### Exercise details
Extract every line of text from the material below word for word, and leave the pictures out of your answer.

[Dataset excerpt]
+--
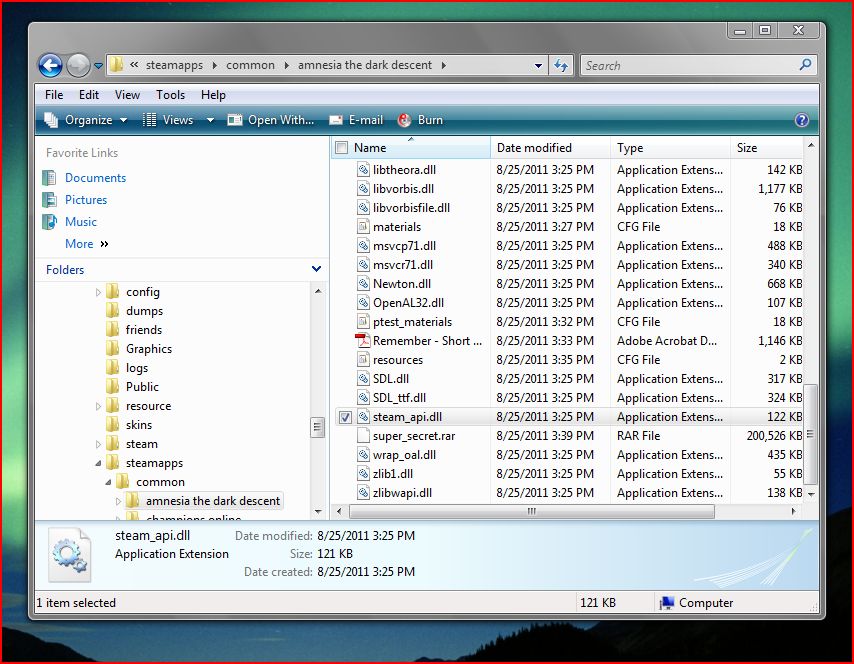The width and height of the screenshot is (854, 664).
Task: Click the horizontal scrollbar in file list
Action: (x=530, y=511)
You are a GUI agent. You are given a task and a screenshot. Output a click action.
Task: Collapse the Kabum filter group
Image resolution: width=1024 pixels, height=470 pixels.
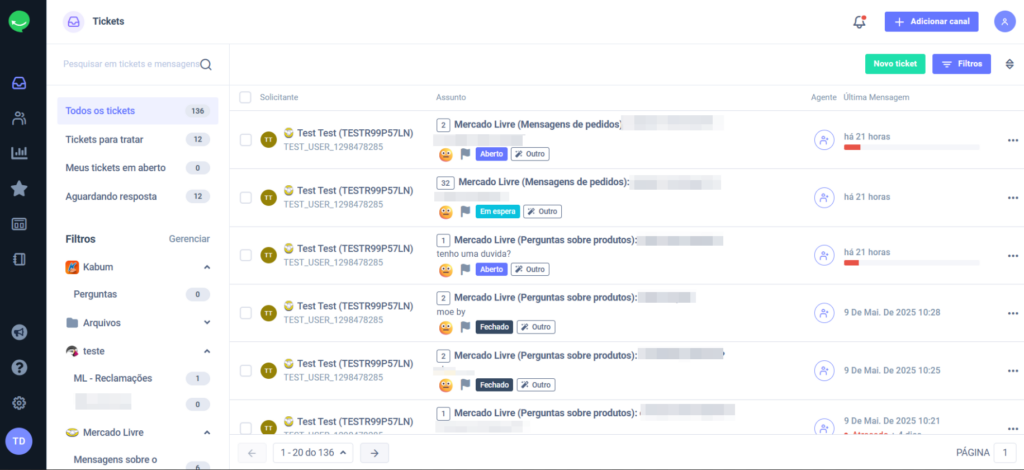[207, 267]
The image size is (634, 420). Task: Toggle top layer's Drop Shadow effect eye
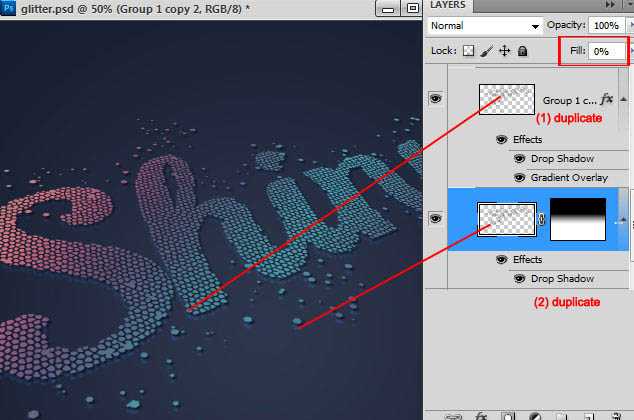(520, 158)
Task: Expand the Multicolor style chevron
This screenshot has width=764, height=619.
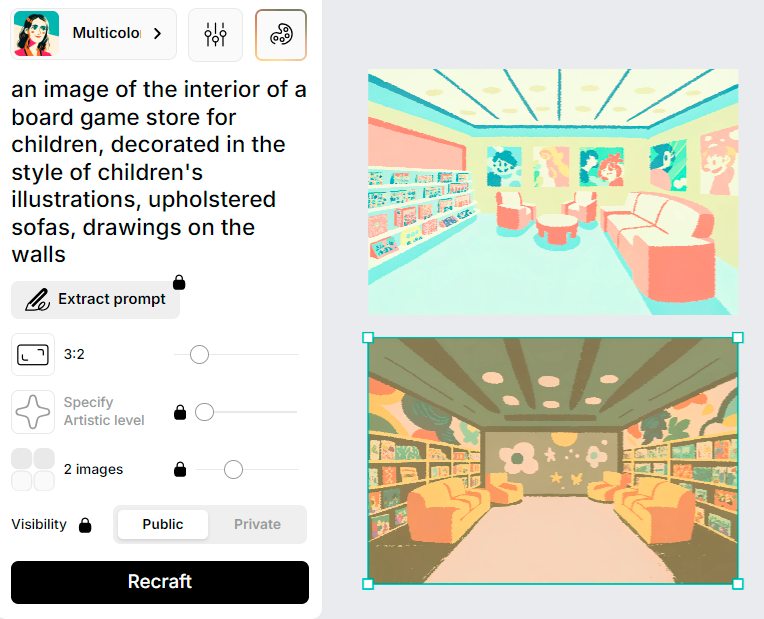Action: [x=157, y=34]
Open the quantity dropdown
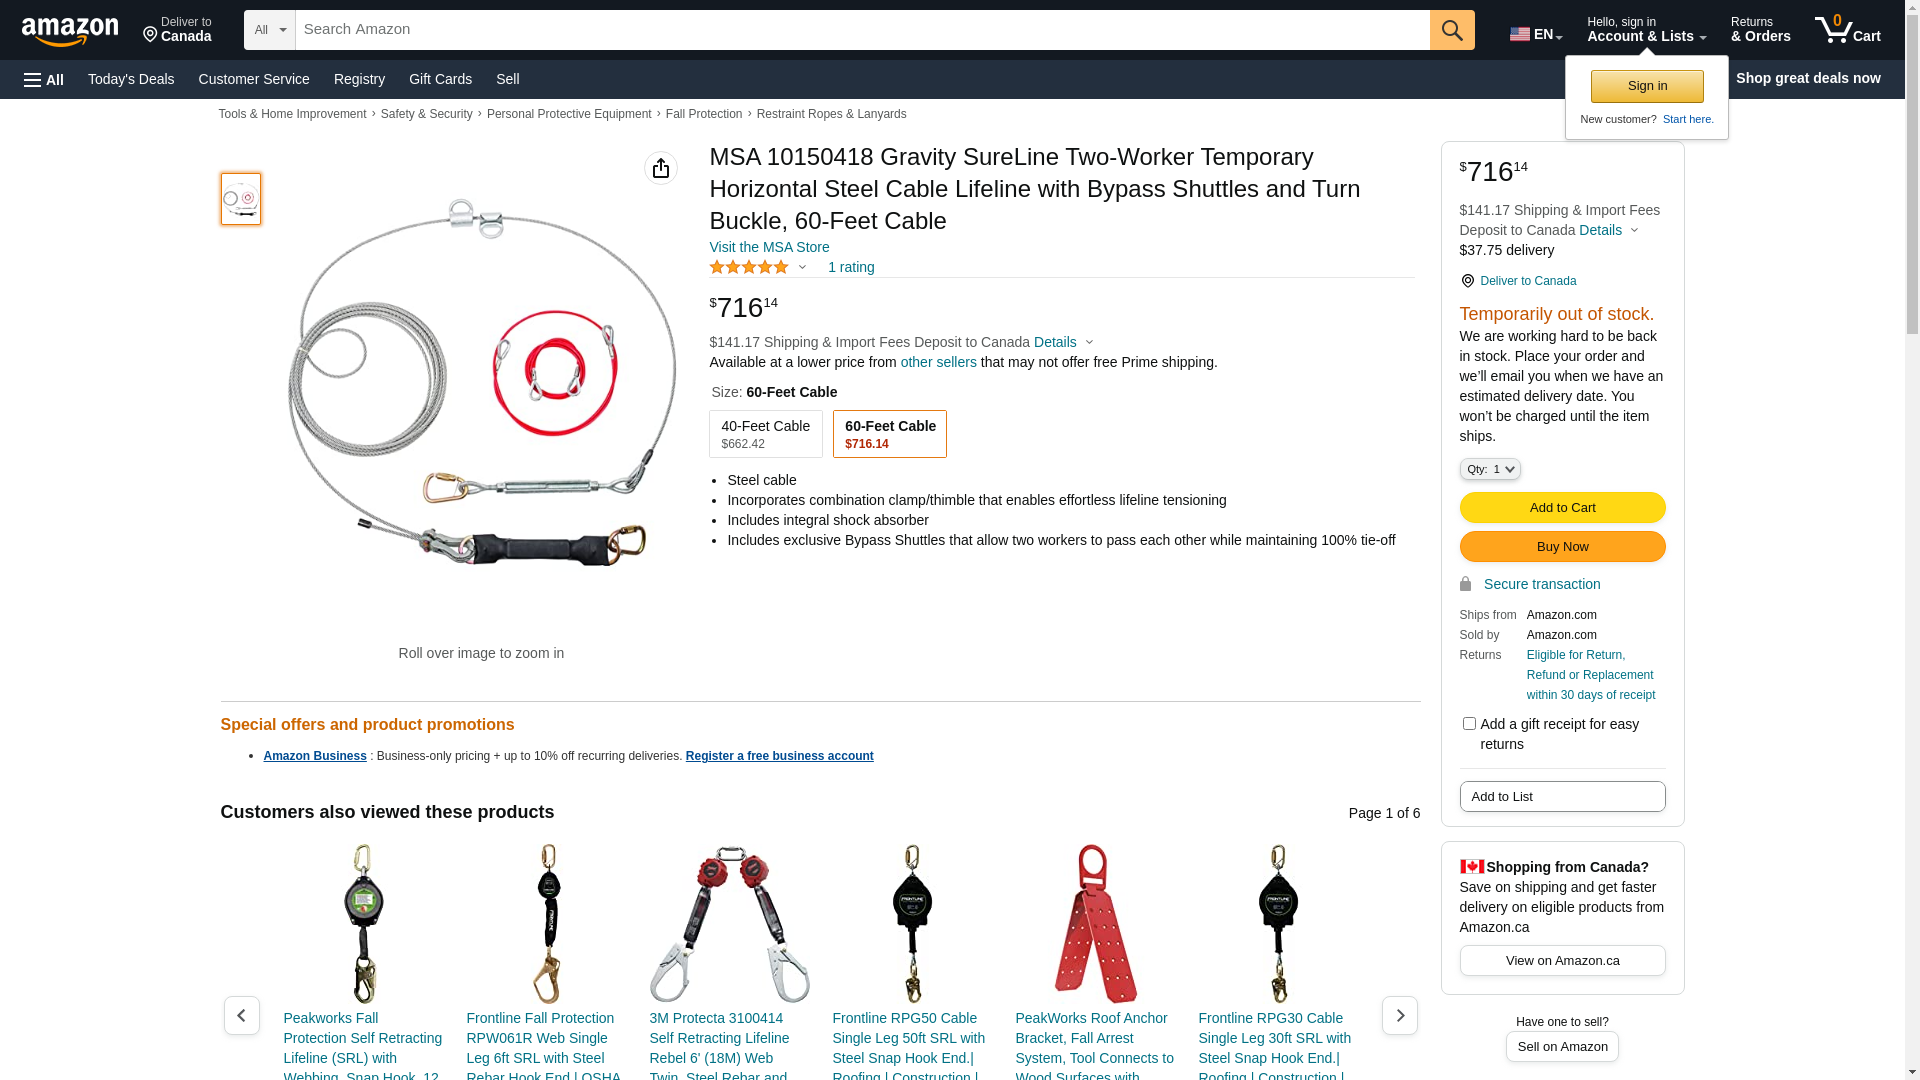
+--
### Written solution
The width and height of the screenshot is (854, 664).
Task: Click the horizontal scrollbar in file list
Action: (x=530, y=511)
You are a GUI agent. You are given a task and a screenshot. Output a click action.
Task: Collapse the Kabum filter group
Image resolution: width=1024 pixels, height=470 pixels.
[207, 267]
The image size is (634, 420). Task: Toggle top layer's Drop Shadow effect eye
(520, 158)
Task: Expand the Multicolor style chevron
This screenshot has width=764, height=619.
Action: [x=157, y=34]
Open the quantity dropdown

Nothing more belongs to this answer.